Quand la politique, l’argent et l’influence deviennent un jeu

« Avez-vous ce qu’il faut pour entrer dans le cercle du pouvoir? »

Et si, pendant une partie, vous pouviez rejoindre un cercle très fermé où les décisions politiques, les alliances et les finances déterminent votre ascension?

Créé au Québec par Quirios, Oligark est un jeu de société stratégique pour deux à six joueurs, destiné aux personnes de 12 ans et plus. Il plonge les participants dans un univers satirique où le pouvoir ne repose pas seulement sur l’argent, mais aussi sur la capacité à influencer les autres, à négocier et à prendre les bonnes décisions au bon moment.

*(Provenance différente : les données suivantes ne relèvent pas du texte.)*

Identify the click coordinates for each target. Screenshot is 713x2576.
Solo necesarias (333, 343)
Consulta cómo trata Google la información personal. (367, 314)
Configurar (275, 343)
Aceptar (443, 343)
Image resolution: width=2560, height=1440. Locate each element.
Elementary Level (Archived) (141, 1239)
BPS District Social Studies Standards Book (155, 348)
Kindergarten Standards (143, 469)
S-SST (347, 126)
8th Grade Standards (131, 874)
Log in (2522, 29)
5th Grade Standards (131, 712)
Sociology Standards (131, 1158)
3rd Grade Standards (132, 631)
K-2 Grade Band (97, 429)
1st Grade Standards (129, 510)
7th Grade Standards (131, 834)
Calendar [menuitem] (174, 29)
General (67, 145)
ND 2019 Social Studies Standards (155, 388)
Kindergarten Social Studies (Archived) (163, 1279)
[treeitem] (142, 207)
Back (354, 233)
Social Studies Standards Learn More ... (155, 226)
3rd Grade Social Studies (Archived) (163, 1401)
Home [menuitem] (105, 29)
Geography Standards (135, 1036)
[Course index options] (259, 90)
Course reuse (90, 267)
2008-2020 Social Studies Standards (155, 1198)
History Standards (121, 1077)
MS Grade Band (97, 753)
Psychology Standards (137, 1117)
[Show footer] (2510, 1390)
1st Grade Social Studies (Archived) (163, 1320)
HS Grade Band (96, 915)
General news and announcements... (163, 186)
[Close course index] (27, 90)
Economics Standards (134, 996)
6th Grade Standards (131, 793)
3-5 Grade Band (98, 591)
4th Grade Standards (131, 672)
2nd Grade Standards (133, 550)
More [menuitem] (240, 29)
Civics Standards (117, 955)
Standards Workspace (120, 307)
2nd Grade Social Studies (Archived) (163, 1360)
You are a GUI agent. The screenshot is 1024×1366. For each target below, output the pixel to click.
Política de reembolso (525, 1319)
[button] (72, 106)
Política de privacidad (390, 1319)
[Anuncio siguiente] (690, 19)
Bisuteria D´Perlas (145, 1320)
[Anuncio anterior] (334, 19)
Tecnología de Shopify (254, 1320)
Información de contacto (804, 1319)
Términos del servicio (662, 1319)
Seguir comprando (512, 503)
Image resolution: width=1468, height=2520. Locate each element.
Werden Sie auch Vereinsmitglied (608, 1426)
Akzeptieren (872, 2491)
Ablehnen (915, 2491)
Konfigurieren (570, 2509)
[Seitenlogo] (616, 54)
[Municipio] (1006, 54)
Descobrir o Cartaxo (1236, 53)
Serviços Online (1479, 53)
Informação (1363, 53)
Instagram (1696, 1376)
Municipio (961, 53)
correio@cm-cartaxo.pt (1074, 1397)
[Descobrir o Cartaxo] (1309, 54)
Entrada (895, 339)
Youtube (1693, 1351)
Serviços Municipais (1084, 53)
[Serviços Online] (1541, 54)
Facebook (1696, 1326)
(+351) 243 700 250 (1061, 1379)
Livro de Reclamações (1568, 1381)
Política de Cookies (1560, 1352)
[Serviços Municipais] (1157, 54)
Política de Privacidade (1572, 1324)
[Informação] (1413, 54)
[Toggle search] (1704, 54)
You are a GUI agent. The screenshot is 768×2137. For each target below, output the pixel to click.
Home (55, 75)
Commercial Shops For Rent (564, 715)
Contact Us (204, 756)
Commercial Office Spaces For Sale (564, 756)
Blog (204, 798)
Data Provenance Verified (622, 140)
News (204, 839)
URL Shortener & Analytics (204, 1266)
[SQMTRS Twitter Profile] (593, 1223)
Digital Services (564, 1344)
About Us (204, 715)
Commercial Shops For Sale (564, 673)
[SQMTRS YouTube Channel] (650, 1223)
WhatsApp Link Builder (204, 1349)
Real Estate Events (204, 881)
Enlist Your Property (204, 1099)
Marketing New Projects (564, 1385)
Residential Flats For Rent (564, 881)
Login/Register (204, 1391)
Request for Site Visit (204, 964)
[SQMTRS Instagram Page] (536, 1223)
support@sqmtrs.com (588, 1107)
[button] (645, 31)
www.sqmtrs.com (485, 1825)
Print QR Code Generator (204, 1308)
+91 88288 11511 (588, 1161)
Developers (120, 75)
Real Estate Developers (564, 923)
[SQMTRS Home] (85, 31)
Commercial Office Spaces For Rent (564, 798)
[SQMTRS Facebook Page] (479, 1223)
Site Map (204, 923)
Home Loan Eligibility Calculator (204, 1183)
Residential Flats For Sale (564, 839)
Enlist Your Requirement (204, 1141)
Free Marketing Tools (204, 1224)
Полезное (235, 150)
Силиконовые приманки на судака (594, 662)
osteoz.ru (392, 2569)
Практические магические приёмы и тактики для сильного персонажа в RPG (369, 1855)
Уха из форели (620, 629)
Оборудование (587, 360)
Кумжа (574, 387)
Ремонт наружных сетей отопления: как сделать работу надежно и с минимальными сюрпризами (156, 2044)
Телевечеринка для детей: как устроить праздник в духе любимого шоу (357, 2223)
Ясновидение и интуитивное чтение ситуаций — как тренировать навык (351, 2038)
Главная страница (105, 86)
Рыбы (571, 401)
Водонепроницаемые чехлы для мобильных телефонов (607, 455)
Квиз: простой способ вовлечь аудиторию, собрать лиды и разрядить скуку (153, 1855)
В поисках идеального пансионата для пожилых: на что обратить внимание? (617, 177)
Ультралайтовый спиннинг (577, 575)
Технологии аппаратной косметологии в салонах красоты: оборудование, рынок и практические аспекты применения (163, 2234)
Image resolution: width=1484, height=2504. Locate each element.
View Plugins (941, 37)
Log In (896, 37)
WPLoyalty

Derrière son thème volontairement provocateur, Oligark propose une expérience de jeu dans laquelle les relations entre les participants occupent une place centrale. Ici, il ne suffit pas de suivre une stratégie préparée à l’avance. Il faut observer ses adversaires, défendre ses intérêts, conclure des ententes et parfois revoir rapidement ses plans.

Entrer dans le cercle des puissants

Dans Oligark, les joueurs ne sont pas de simples citoyens. Ils deviennent les membres d’un cercle privilégié évoluant à la frontière de la politique, de la finance et de l’influence.

Leur mission paraît simple : contrôler leurs finances et renforcer leur position. Mais les décisions prises au cours de la partie peuvent aussi entraîner des dépenses, des risques et un endettement difficile à maîtriser.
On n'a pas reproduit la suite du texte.